Fig. 7 is the linear relationship chart of human serum albumin polymer and dimer peak area and sample introduction concentration;
Fig. 8 is the linear relationship chart of human serum albumin monomer peak area and sample introduction concentration.
Specific implementation mode
Following will be combined with the drawings in the embodiments of the present invention, and technical solution in the embodiment of the present invention carries out clear, complete Site preparation describes, it is clear that described embodiments are only a part of the embodiments of the present invention, instead of all the embodiments.It is based on Embodiment in the present invention, those of ordinary skill in the art obtained under the premise of not making creative work it is all its His embodiment, shall fall within the protection scope of the present invention.
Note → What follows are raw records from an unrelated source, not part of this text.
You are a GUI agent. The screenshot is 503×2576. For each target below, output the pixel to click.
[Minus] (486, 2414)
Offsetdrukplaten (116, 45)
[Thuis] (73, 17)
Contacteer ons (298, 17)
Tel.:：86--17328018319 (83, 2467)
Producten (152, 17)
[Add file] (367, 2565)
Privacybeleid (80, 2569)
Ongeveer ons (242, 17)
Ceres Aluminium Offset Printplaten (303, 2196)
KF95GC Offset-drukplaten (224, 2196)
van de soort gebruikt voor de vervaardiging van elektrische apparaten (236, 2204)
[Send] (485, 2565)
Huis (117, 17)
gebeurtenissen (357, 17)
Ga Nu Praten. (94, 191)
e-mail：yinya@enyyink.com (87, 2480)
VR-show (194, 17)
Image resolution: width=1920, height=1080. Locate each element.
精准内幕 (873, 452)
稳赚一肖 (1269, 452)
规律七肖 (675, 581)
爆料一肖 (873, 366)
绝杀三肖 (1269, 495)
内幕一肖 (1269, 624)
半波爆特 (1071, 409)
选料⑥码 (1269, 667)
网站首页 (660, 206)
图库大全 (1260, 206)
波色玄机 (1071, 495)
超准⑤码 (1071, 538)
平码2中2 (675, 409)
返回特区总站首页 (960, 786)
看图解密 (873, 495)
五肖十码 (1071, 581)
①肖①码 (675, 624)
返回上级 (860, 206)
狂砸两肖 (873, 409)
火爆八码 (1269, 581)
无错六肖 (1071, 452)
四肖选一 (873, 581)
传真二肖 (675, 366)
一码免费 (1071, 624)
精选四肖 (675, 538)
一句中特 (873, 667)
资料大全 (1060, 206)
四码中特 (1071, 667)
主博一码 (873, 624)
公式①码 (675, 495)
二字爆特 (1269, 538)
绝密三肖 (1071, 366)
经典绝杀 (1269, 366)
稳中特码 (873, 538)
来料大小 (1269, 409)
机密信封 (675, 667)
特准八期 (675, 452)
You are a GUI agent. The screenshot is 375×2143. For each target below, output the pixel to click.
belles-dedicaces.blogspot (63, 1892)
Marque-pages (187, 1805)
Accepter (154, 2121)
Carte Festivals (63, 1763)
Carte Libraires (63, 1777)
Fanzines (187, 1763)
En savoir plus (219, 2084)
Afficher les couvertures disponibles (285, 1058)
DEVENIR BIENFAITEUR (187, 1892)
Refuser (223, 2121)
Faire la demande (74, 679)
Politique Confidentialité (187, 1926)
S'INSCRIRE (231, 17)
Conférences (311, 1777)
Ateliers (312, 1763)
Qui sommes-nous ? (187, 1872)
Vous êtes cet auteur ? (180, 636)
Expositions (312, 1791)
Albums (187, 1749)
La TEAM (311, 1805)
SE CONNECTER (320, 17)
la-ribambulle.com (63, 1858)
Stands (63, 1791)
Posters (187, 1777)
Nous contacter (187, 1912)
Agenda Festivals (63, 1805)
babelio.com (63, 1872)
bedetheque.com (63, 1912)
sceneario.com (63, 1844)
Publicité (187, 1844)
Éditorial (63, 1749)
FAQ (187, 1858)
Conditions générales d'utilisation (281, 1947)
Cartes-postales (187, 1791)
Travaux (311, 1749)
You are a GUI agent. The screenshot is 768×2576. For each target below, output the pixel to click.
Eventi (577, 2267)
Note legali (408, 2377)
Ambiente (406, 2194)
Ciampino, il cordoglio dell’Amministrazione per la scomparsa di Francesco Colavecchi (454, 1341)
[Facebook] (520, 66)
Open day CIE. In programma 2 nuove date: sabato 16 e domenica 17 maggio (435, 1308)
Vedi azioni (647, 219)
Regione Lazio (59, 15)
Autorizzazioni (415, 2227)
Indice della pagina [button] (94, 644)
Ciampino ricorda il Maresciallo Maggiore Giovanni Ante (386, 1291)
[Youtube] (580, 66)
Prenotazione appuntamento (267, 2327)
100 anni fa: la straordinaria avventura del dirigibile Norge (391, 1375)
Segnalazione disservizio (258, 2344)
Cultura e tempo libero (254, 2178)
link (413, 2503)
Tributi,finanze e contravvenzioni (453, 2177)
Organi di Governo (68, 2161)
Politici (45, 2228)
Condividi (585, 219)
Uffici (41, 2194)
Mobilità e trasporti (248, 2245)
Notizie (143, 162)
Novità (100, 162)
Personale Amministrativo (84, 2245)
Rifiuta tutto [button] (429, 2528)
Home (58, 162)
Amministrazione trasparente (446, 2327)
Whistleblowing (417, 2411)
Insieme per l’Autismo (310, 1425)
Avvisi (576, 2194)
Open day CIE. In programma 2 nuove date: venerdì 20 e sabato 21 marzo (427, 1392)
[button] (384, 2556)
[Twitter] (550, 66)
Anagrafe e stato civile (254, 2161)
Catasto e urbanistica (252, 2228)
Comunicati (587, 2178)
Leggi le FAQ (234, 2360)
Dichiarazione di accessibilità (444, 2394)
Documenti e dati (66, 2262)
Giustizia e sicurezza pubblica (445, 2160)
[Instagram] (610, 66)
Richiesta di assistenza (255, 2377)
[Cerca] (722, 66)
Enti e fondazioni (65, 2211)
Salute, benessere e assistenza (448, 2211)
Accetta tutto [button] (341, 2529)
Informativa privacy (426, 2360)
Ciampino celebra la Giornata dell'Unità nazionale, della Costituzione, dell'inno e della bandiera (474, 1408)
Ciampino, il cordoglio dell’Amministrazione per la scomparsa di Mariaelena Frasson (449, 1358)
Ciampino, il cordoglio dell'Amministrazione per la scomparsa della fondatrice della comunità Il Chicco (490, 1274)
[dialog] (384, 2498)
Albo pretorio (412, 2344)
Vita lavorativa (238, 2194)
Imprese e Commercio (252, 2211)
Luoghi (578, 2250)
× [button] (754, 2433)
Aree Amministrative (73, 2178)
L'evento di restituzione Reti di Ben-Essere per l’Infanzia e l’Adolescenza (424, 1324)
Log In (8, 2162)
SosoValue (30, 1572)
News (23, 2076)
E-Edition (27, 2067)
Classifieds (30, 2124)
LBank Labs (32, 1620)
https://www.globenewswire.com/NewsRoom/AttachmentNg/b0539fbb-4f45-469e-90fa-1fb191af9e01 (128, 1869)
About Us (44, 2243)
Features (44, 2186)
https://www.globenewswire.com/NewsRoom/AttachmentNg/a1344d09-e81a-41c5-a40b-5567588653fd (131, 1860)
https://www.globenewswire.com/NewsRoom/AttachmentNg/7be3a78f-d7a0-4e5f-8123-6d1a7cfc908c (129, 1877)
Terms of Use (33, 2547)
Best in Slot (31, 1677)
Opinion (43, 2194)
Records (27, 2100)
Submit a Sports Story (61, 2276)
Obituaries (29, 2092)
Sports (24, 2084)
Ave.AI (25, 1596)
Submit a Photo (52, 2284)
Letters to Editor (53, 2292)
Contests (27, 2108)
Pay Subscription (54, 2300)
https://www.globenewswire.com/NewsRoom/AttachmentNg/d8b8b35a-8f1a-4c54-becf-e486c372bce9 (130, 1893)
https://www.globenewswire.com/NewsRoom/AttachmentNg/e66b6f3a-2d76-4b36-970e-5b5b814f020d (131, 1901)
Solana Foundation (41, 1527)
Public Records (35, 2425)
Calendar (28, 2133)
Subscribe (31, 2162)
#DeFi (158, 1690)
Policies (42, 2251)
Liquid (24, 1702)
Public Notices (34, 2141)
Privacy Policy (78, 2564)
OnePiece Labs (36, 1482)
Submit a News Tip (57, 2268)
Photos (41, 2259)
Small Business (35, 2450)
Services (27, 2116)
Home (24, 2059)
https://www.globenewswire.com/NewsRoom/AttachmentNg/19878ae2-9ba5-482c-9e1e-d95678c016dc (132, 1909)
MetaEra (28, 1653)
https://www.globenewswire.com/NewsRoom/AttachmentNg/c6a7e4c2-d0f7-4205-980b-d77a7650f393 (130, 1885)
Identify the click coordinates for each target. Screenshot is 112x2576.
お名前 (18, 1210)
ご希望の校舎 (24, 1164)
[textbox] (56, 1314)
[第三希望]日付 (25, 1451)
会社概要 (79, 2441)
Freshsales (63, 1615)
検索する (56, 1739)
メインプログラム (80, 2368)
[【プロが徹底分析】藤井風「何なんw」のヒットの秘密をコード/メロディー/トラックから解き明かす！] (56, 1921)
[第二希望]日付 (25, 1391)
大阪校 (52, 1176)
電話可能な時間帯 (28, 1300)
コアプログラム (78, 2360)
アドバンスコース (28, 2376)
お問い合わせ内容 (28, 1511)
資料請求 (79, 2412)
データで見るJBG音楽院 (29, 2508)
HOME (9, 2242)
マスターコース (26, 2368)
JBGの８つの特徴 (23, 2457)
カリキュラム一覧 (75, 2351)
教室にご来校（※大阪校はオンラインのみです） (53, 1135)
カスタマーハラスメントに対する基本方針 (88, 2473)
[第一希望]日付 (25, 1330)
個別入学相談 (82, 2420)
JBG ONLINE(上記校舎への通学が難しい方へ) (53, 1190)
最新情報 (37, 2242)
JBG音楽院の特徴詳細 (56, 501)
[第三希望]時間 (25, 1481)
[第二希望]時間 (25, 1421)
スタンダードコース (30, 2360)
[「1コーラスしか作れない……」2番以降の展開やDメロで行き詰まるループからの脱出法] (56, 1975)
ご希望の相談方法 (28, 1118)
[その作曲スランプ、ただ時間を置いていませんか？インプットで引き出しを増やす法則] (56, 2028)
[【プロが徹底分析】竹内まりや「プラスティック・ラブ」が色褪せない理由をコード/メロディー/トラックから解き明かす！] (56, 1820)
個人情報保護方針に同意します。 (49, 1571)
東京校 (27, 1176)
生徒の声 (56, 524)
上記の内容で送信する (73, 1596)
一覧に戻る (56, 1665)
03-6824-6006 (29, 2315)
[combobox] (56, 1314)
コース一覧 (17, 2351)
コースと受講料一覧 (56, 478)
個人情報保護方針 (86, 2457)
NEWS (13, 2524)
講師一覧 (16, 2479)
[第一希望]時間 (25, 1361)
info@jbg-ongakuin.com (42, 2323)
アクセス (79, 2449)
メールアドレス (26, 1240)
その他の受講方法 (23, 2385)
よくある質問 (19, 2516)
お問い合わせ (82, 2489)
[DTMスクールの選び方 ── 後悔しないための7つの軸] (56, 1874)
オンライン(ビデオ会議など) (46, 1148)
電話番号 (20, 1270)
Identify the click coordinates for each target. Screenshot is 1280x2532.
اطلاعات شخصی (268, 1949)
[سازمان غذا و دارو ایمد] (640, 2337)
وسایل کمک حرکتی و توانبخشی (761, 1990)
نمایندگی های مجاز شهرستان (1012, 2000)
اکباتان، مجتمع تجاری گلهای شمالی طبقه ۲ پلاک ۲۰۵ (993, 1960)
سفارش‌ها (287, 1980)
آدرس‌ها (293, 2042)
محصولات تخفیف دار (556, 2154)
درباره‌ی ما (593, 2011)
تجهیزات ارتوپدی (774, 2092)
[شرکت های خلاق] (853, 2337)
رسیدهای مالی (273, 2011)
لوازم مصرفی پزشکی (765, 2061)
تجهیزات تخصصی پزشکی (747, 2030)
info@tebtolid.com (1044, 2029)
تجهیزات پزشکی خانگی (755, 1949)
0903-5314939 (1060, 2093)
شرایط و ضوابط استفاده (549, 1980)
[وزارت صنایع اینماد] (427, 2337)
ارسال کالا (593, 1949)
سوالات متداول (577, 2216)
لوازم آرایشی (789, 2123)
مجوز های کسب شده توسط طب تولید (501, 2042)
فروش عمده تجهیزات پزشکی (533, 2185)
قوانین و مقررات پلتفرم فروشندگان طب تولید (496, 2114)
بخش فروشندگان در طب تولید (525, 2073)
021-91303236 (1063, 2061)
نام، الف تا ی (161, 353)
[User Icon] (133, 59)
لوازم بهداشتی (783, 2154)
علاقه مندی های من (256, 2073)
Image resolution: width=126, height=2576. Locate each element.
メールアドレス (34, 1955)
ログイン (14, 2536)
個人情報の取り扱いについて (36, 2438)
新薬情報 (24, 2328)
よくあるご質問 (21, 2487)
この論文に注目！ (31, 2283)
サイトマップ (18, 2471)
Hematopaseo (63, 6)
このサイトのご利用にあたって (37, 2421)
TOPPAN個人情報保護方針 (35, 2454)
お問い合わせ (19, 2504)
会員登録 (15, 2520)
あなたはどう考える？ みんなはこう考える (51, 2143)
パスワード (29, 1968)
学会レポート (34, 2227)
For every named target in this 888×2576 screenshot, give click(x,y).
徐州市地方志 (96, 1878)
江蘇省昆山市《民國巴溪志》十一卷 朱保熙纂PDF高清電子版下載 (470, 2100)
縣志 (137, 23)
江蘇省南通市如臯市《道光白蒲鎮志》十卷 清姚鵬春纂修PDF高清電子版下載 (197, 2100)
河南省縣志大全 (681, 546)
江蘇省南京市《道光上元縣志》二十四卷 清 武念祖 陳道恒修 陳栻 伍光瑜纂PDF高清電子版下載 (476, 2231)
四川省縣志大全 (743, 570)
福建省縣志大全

Experimental method described in following embodiments is unless otherwise specified conventional method;The reagent and material, such as Without specified otherwise, commercially obtain.Specific experimental method is as follows:
1. instrument and reagent
1.1 instrument
Waters ACQUITY UPLC systems, Waters TUV UV detector, 3 chromatographies of Waters Empower are soft Part.
1.2 reagent
Sodium dihydrogen phosphate (NaH2PO4·2H2O), disodium hydrogen phosphate (Na2HPO4·12H2O), isopropanol (HPLC grades), super Pure water etc..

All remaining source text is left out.